Las 4 horas de función se pasaron y como todo buen actor, tienes una levísima y sesgada visión de cómo ha podido ser la actuación. Eso siempre te lo terminan mostrando los aplausos o abucheos de tu nota. Yo cuando salí de aquel escenario, sólo quería abrazarla y que me susurrara un cariñoso "ya está". Qué sensación de fragilidad, como cuando un niño debuta por primera vez en el cole y ve a su mamá tras ello...


¿Mis vanas sensaciones y estimaciones? Buenas. Y hasta aquí voy a comentar sobre ello, pues en mi historial cínico consta que en 2014 también todo parecía de color de rosa y al final...

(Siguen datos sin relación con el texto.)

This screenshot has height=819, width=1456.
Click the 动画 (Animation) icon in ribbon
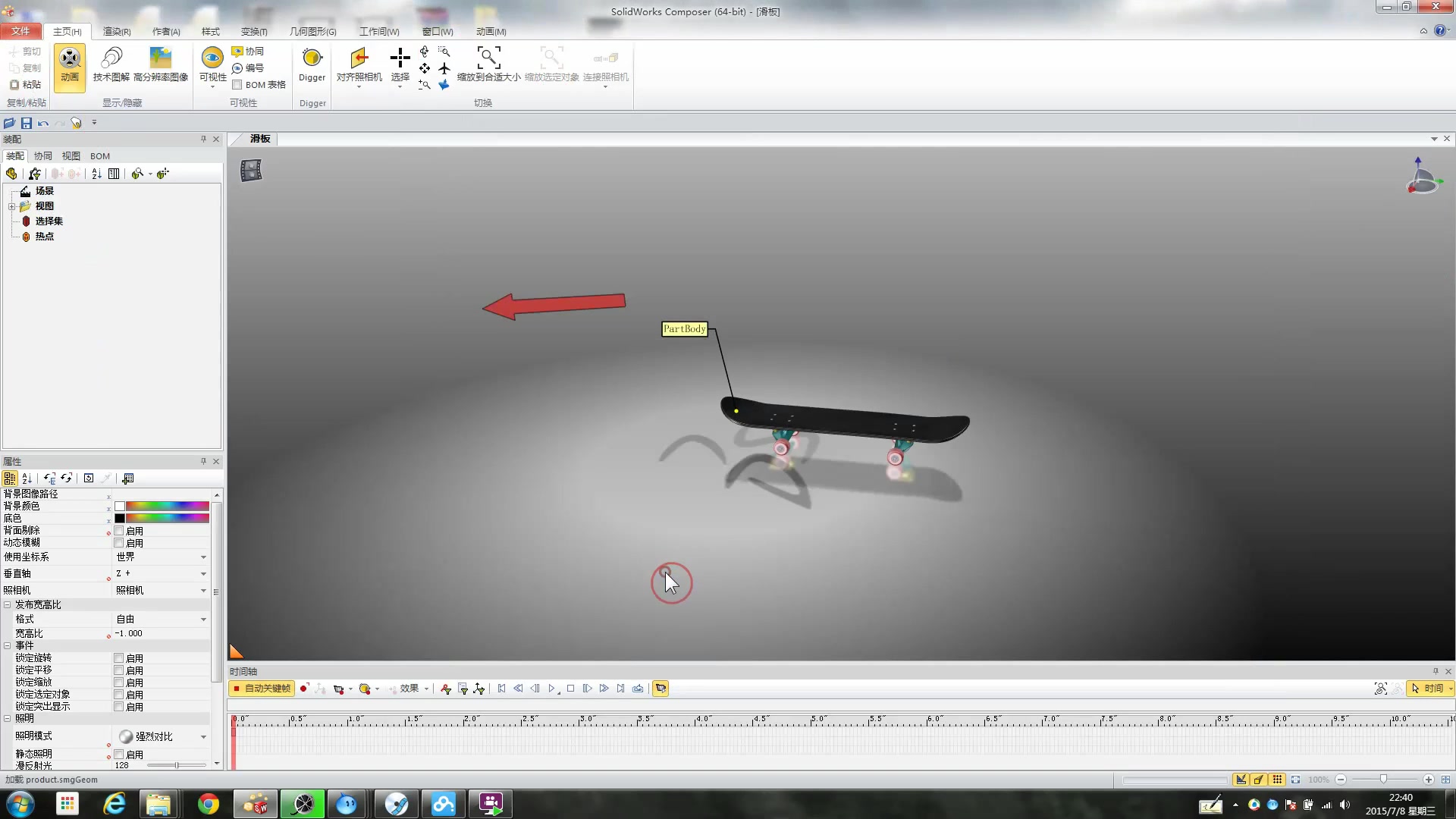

Hace justo 2 semanas que fue la función y en aproximadamente 2 semanas, sabré si recibo aplausos o abucheos. Me hallo, como todos mis compañeros, en ese punto de pivote sobre el que se balancea la ilusión e impaciencia.


Lo que sí me voy a decir desde ya (a pesar de la inquietud de la desinformación o pecar de precoz) es que, ¡Felicidades!, felicidades por haber vuelto a luchar por lo que quieres otro año más, sin perderle nunca la cara a tu ilusión, felicidades por no faltar a tus principios, a los de siempre, a los únicos que te enseñaron, felicidades por no dejarte llevar por la derrota, por el fracaso, por aquella amarga sensación de inutilidad que te acompañó varios meses, felicidades por secarte las lágrimas de auto decepción apretando fuerte los dientes cuando se volvían a derramar gotas de esfuerzo, felicidades por estos últimos meses que fuiste a más a pesar del cansancio, por seguir aprendiendo hasta del último punto y coma de cada concepto que fallabas y volvías a fallar, felicidades por tener el entorno que has tenido, porque te han dedicado tanto cariño, que tardarías varias vidas en devolverlo...


En resumen, felicidades por volver a ser tú, Jesús.